**WHAT YOU SHOULD DO**
Copy out the data from the line containing "You are a computer-use" to its last line, exactly. No pictures.

Stored records
____________

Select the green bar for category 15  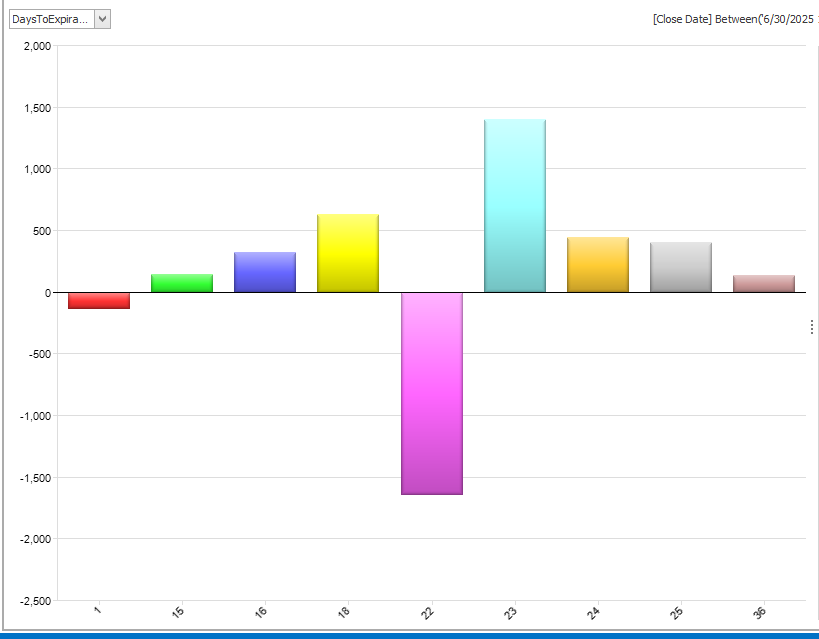point(182,283)
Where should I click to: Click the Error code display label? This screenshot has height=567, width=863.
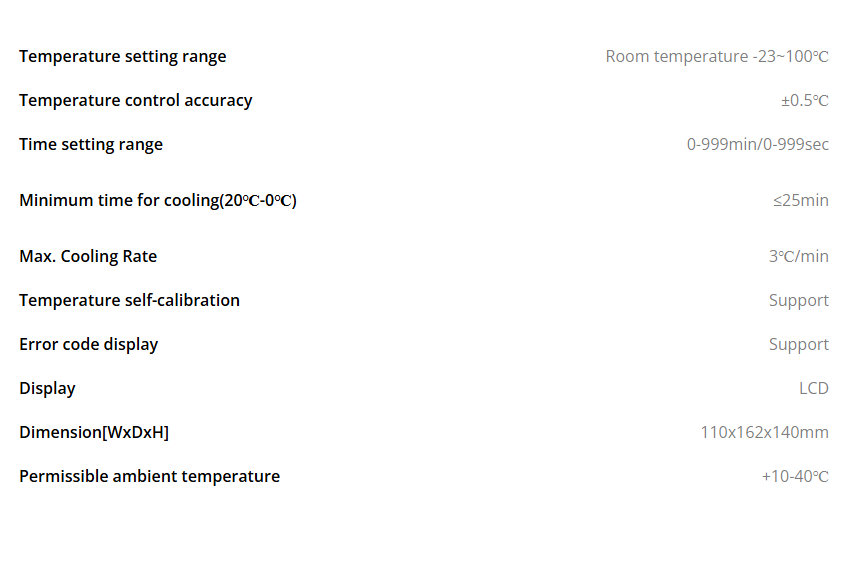(89, 345)
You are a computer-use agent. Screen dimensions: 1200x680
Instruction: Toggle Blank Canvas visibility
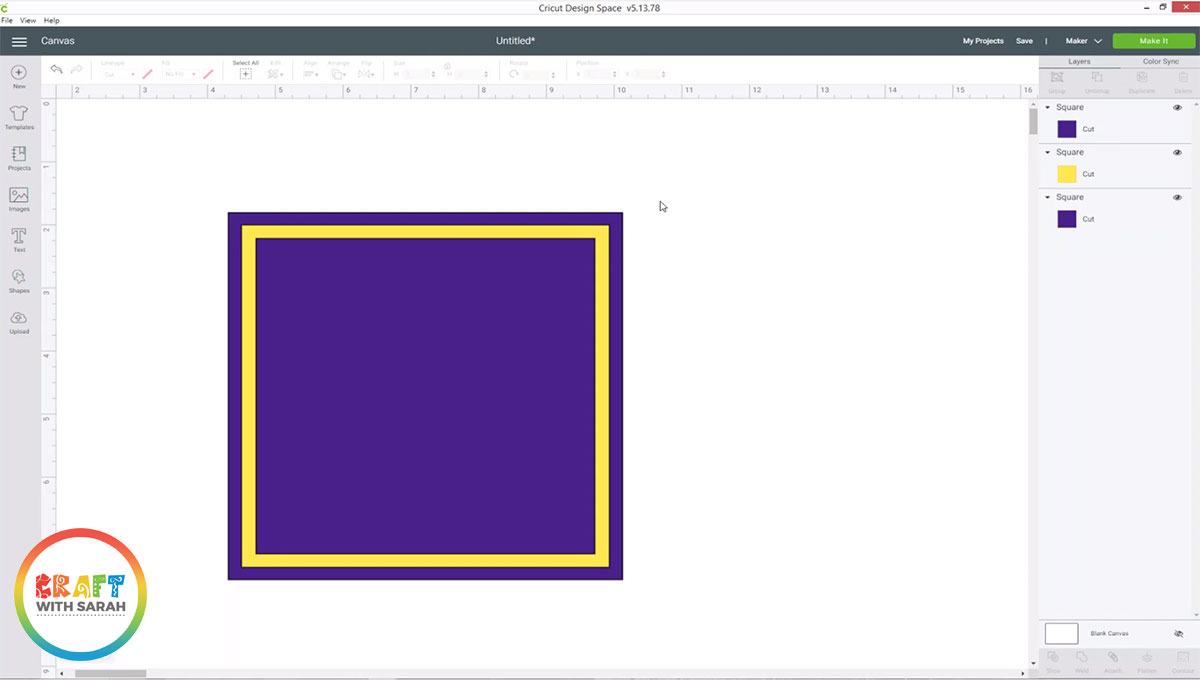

____________

**EXERCISE SOLUTION**
You are a computer-use agent. Screen dimensions: 1200x680
Instruction: Toggle Blank Canvas visibility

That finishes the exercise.